Dr. D’Amico on the use of radiotherapy after radical prostatectomy

Video

Anthony V. D’Amico, MD, PhD, discusses key factors that determine his radiotherapy treatment selection in the management of patients following radical prostatectomy.

Anthony V. D’Amico, MD, PhD, a professor and chair of genitourinary radiation oncology at Brigham and Women’s Hospital and Dana-Farber Cancer Institute, shares his expertise on the use of radiotherapy following radical prostatectomy in patients with prostate cancer.

Transcript

There have been three randomized trials that have investigated the use of immediate (adjuvant) radiation following radical prostatectomy that is used before the PSA reaches 0.1 ng/mL compared to early salvage that is after the PSA arises above 0.1 ng/mL or 0.2 ng/mL. Those studies concluded that salvage was preferable and no different than adjuvant. One key issue, however, is when you want to use less as opposed to more treatment, you use a noninferiority trial design. And 2 of those 3 studies were superiority studies. The other point is that many patients on those studies didn't have high risk factors, only 9% to 16%. As a result, the question of what to do with people with 1 or multiple high-risk factors in terms of salvage or adjuvant radiation remains unanswered.

Three studies have been conducted since then by a group that I'm associated with, which is a multinational collaboration between Europe—particularly Germany, Hamburg—United States, UCSF, and Johns Hopkins, and what was discerned from this is if you have 2 high-risk factors, that is cancer extending beyond the prostate on pathologic exam at the time of radical prostatectomy, or if you had Gleason score 8, 9, or 10, those are the 2 high-risk factors, then you are at much higher risk for recurrence. So with people who have both of those—a Gleason 8, 9, or 10, and cancer beyond the prostate at prostatectomy, adjuvant radiation appears to confer a survival benefit compared to early salvage.

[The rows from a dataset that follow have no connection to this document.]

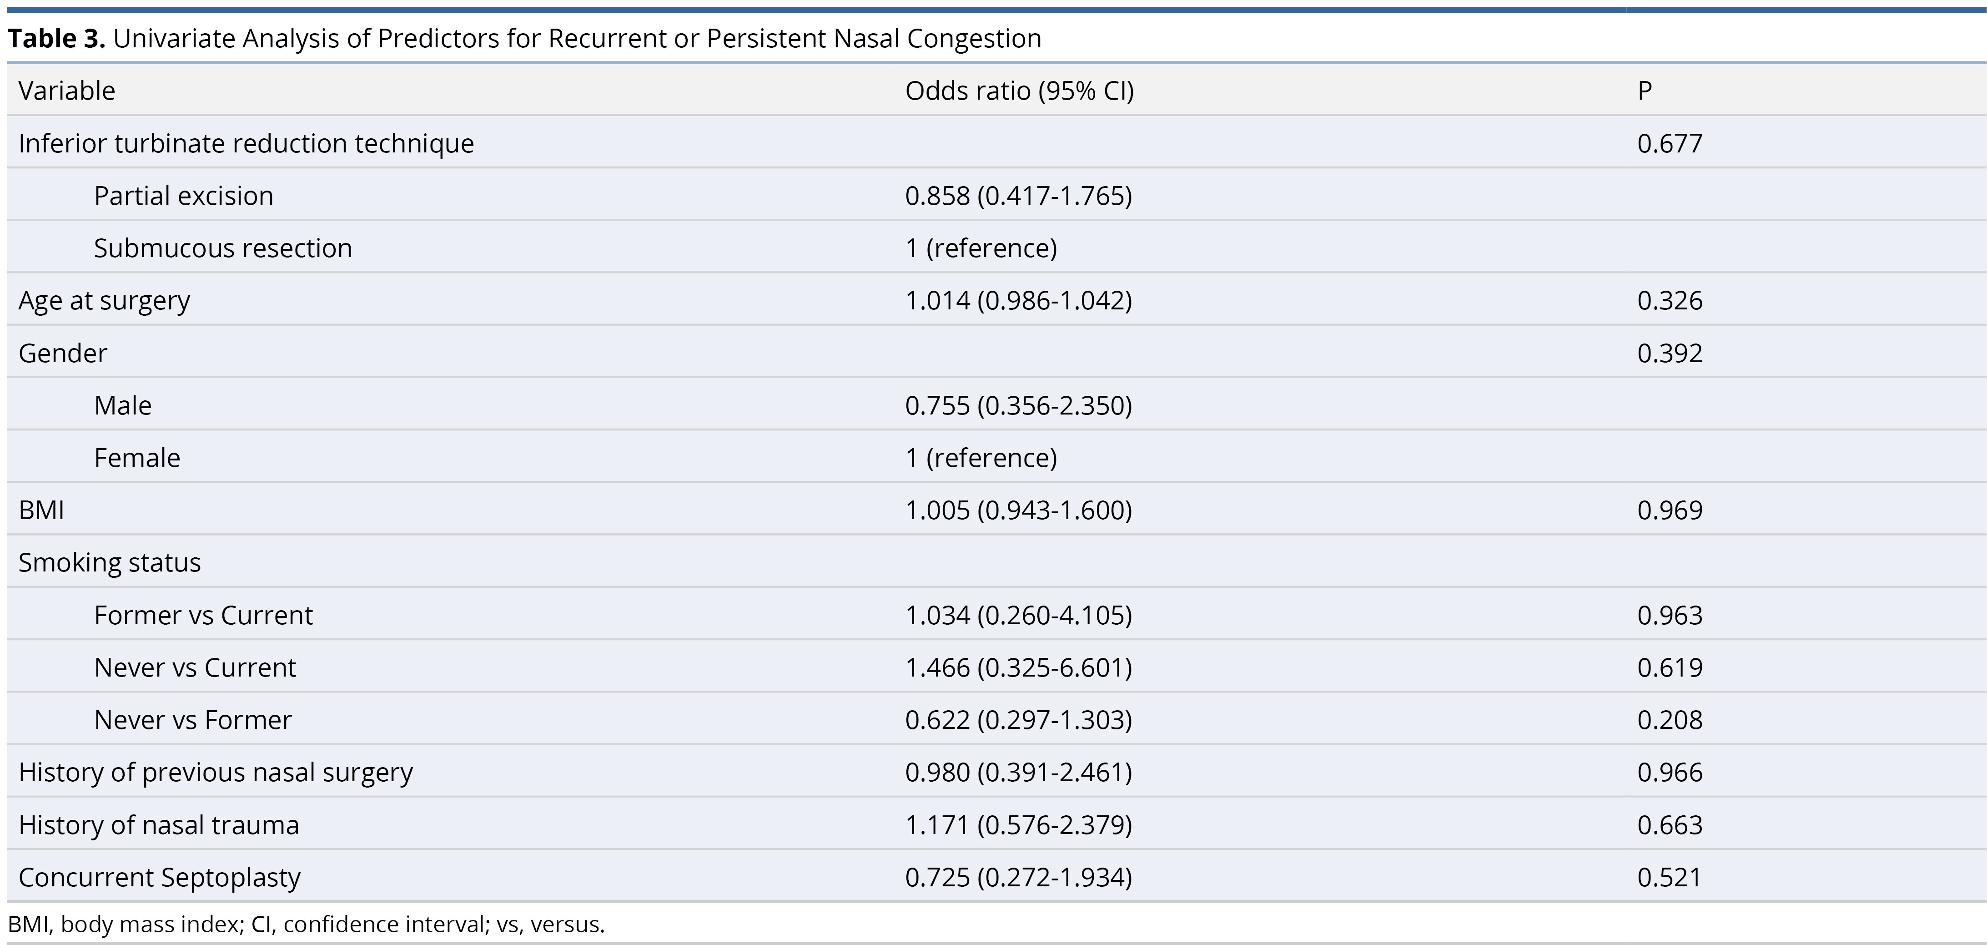The image size is (1987, 945).
Task: Click the "Odds ratio (95% CI)" column header
Action: (1019, 91)
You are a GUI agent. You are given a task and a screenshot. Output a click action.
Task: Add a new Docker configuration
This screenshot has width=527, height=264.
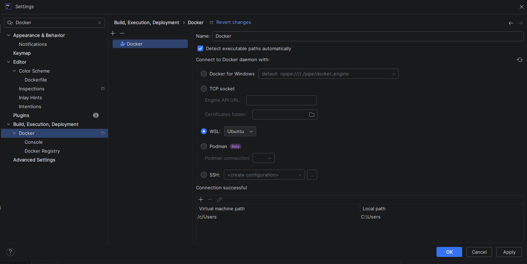[x=113, y=33]
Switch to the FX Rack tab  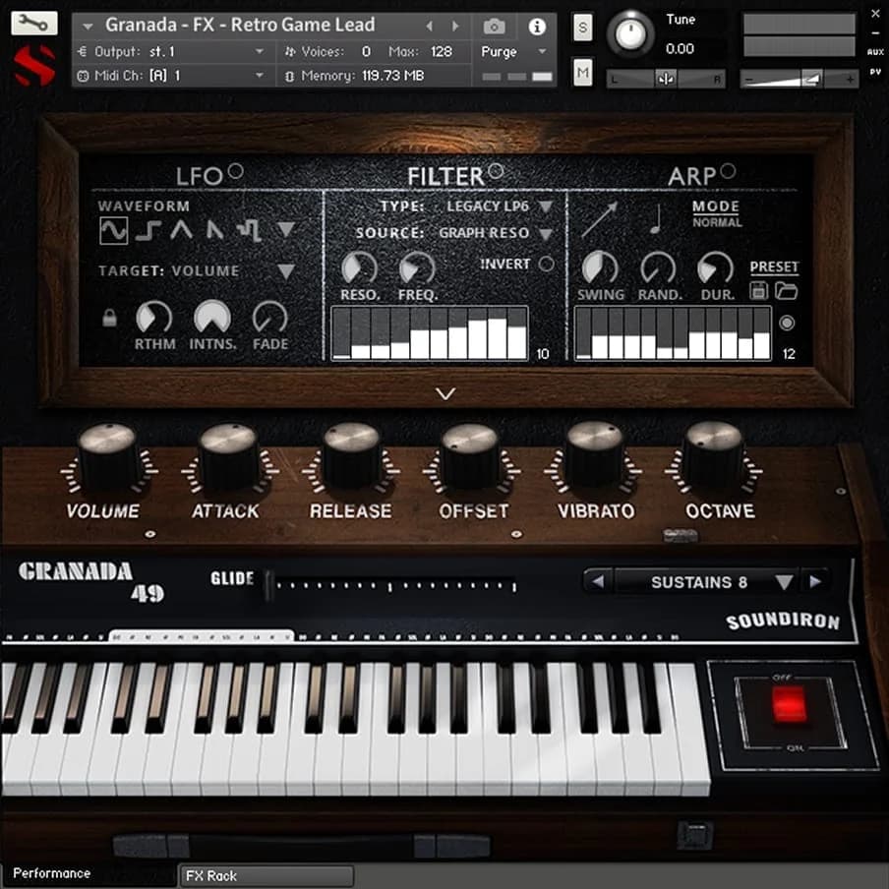pyautogui.click(x=266, y=875)
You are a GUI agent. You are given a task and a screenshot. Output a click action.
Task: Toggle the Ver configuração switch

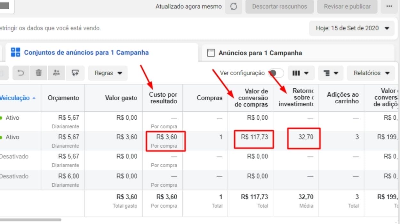pyautogui.click(x=276, y=73)
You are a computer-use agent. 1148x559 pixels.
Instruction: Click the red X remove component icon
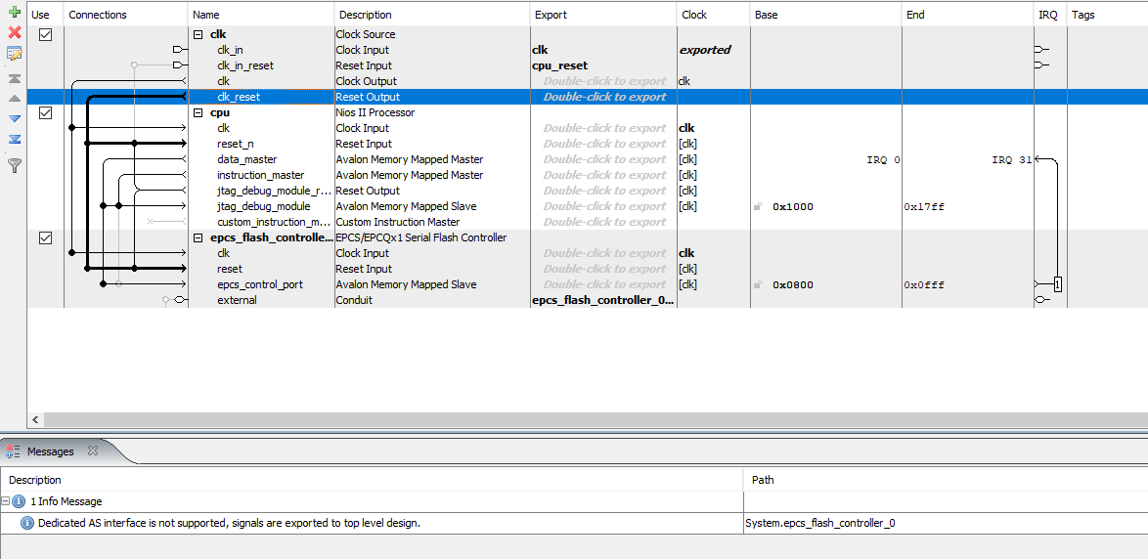(14, 32)
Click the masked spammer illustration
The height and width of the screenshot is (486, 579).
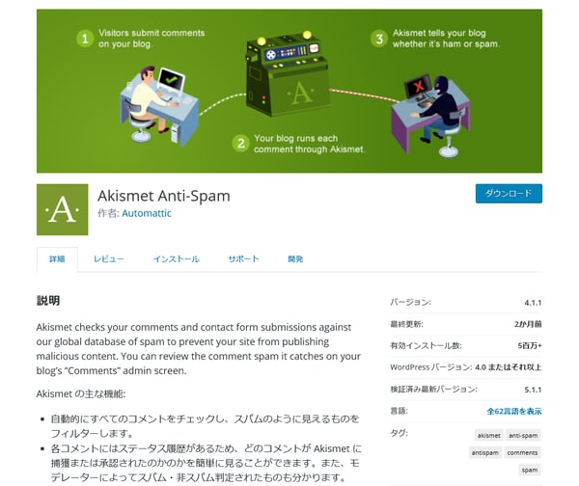431,115
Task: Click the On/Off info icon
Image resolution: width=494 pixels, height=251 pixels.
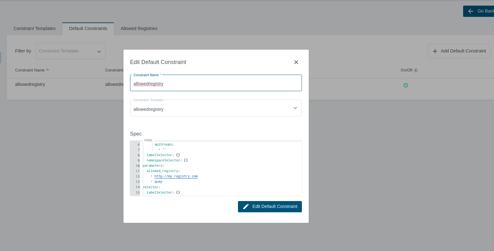Action: [415, 70]
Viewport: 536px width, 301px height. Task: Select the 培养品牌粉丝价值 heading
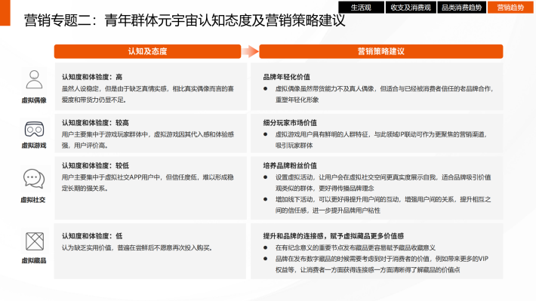290,166
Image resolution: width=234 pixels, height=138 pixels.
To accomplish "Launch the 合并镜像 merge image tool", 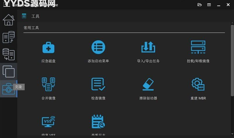I will pos(48,84).
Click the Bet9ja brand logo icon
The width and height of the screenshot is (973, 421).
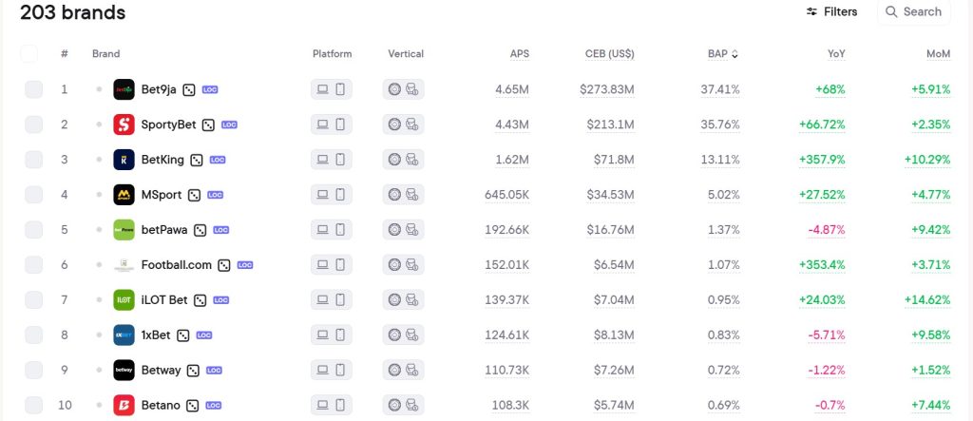124,89
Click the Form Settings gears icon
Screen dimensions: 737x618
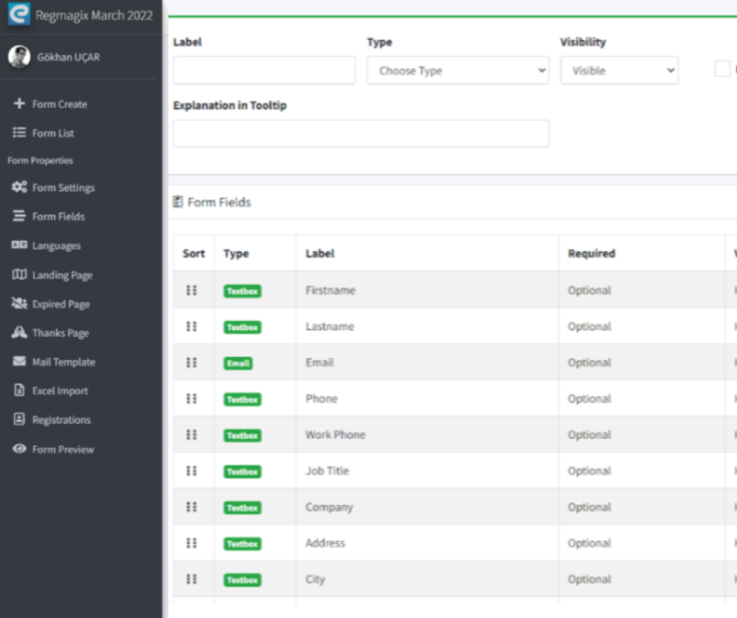tap(20, 187)
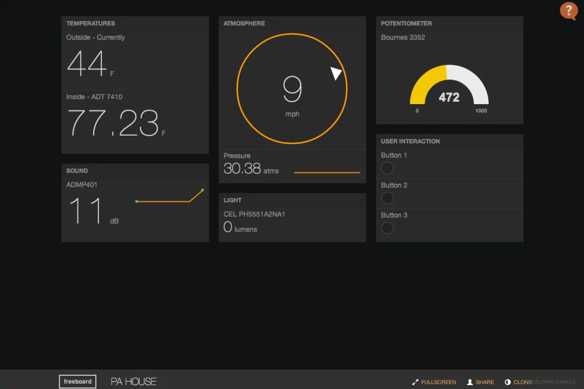Image resolution: width=584 pixels, height=389 pixels.
Task: Select the PA HOUSE dashboard title
Action: [133, 382]
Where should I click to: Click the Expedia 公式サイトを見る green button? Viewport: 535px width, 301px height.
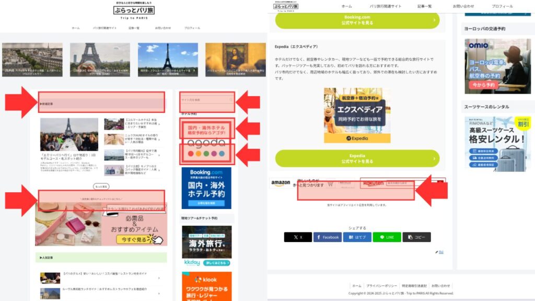[x=357, y=158]
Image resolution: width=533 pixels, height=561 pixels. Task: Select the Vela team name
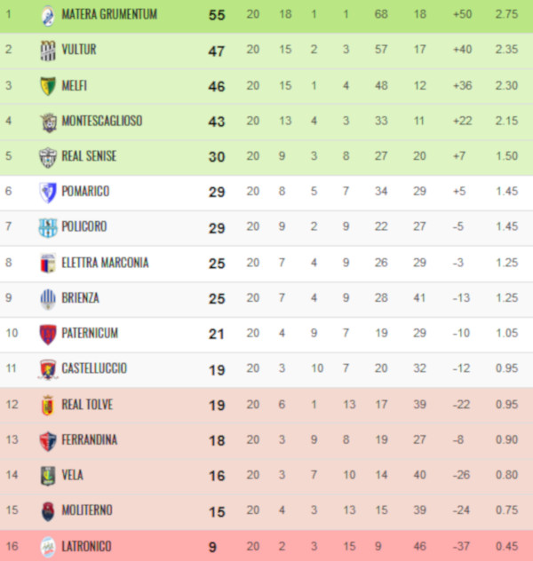pyautogui.click(x=72, y=475)
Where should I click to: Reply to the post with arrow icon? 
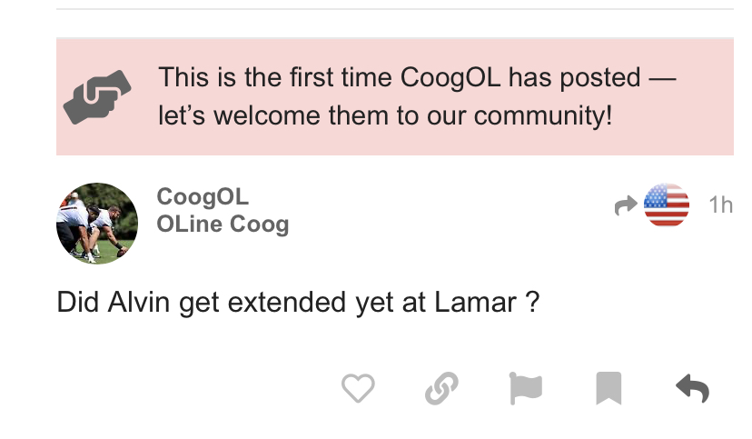point(693,388)
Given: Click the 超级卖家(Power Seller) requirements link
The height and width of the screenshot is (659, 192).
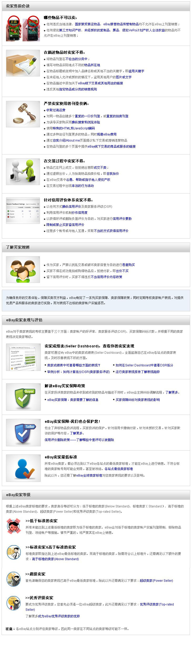Looking at the screenshot, I should click(x=156, y=580).
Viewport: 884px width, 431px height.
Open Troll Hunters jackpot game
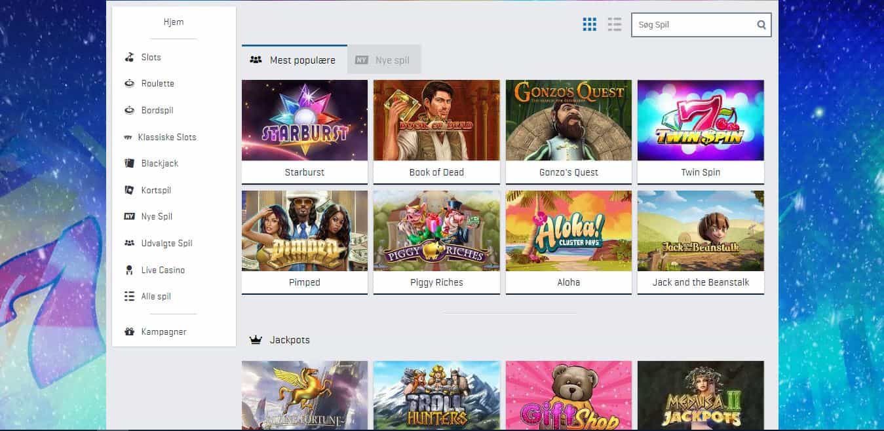point(436,395)
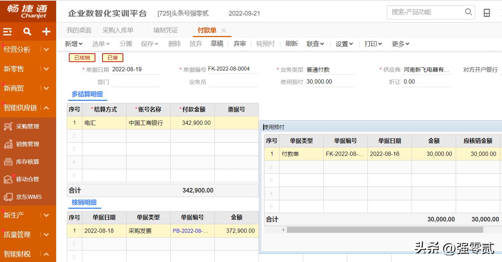Screen dimensions: 502x262
Task: Expand the 经营分析 sidebar section
Action: [x=46, y=50]
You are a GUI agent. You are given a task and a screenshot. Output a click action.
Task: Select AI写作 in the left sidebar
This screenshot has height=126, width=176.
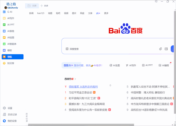[10, 18]
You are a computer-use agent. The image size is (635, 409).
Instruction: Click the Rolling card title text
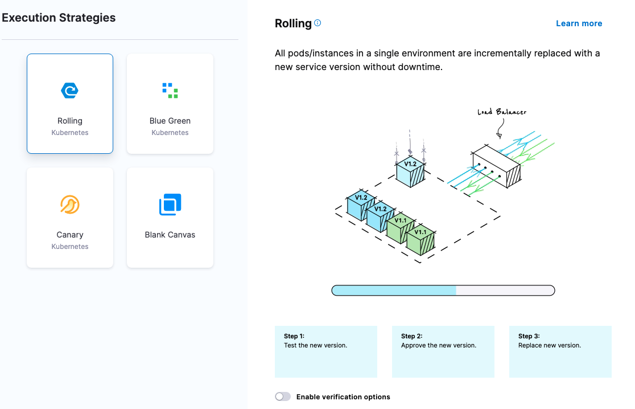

The next study that was done involved people who have a single risk factor. For these people, it appears that there is a PSA cut point above which the risk of death increases by 50% and below which it does not. And that cut point is 0.25 ng/mL in terms of the PSA level. So it appears for people who have a single risk factor—Gleason 8, 9, or 10, or cancer extending beyond the prostate at the time of surgery—that establishing salvage therapy by a PSA of 0.25 ng/mL would be important.

The reason why this is timely is because with the advent of advanced PSMA-PET technology, many physicians are waiting to start salvage radiation to a higher PSA level. Typically it’s 0.3 ng/mL to sometimes as high as 0.5 ng/mL because of 2 reasons One, not all insurers will reimburse the PSMA-PET at low PSA levels; some do but many don't. And second, the performance characteristics of the PET scan improve with increasing PSA level.

At our own institution, we've adopted the policy of starting salvage therapy in men with a single high-risk factor before the PSA gets to 0.2 ng/mL, andcertainly not 0.25 ng/mL. And so I think that that's an important point to take home: with one risk factor, do salvage by 0.25 ng/mL and with 2 risk factors, do adjuvant and don't wait for the PSA to rise.